President-elect Trump’s proposed military buildup will cost tens of billions per year above Budget Control Act cap levels. The sooner the Pentagon receives that funding, the better. Already, House Armed Services Committee chairman Mac Thornberry (R-TX) and Senate Armed Services Committee member Tom Cotton (R-AR) pledged to pursue a supplemental defense spending bill early in the new year. Vice President-elect Mike Pence echoed that call by asking for a defense supplemental within the first 100 days.
As with the full appropriations bill, a framework for a military supplemental already exists. There is precedent for this: In fiscal year 1981, appropriators gave the Department of Defense more money than outgoing President Carter had requested, priming the pump for President Reagan’s massive increases.
This year, Republicans on both the House and Senate Armed Services Committees pushed for about $18 billion more in overall military spending spread among endstrength increases, readiness improvements, and select equipment that largely hewed to the service’s unfunded priorities. The Senate attempted to authorize this extra spending through a failed amendment. The House, by contrast, tried to achieve this extra expenditure by reallocating war funding (Overseas Contingency Operations funds, or OCO) to base-budget needs, which Democrats and GOP budget hawks saw as an irresponsible fiscal gimmick.

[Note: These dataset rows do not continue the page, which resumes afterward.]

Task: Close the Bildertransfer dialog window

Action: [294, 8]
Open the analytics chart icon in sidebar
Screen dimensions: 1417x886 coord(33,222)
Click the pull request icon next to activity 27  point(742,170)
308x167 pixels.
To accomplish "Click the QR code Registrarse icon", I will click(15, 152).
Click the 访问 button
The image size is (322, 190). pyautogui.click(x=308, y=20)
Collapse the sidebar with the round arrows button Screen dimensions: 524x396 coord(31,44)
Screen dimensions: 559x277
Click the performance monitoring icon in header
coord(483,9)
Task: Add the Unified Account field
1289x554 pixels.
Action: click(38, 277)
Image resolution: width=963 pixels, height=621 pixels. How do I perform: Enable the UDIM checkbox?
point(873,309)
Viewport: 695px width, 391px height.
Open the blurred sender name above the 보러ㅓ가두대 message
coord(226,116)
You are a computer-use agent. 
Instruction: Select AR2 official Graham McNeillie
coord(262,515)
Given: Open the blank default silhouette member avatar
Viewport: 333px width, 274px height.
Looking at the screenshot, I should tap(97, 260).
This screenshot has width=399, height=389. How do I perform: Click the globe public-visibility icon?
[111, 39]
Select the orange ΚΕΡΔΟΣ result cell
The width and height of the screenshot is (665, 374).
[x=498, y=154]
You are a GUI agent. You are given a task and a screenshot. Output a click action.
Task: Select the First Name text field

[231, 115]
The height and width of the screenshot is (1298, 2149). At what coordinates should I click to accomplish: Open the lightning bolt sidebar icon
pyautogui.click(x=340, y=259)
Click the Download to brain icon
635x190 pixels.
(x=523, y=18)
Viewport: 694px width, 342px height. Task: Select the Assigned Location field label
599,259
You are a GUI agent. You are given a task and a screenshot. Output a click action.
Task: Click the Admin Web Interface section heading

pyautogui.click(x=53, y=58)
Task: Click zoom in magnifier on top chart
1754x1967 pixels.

In the end, the pressure by both authorizing committees on Democrats, the White House and Pentagon leaders netted about $9 billion, or half their target. The final version of the NDAA approved by both chambers includes an extra $3.2 billion of committee-directed emergency money designated as base spending to fund endstrength increases and readiness improvements. The final policy bill also includes an extra $5.8 billion in extra pure emergency spending pursuant to a secondary OCO request filed late in 2016 by the Pentagon to pay for increased military efforts in Afghanistan and Iraq.
What does this mean for the 2017 defense supplemental? The services already have about $15 billion in identified and agreed-upon military spending priorities. The appropriations defense subcommittees also included billions more in their own priorities.
As we wrote back in February of 2016, the procurement account was likely to bear the brunt of inadequate funding in 2017 no matter the outcome of the defense bills. Nearly every procurement cut identified in our original analysis remained on the books, and many of the congressionally pursued increases to certain programs, F-35 Joint Strike Fighters, F/A-18E/F Super Hornets, extra Army helicopters, more Navy ships, did not materialize.
While a net loss for procurement this year was expected, the scale of the loss remains surprising. This is exactly where Congress should work with the incoming Trump administration to direct additional funds as part of an emergency supplemental in the first 100 days to begin to rebuild the military. Since Congress took care to designate this year’s extra funding toward bolstering readiness and active-duty end strength, modernization must now become a higher priority: It’s great to have more troops, training, fuel, & spare parts, but even the most ready personnel can only do so much with geriatric weapons.
If the Congress can provide exceptions to the continuing resolution and pass a double-digit increase in the defense budget early next year, 2017 will be remembered as the start of a much-needed military buildup.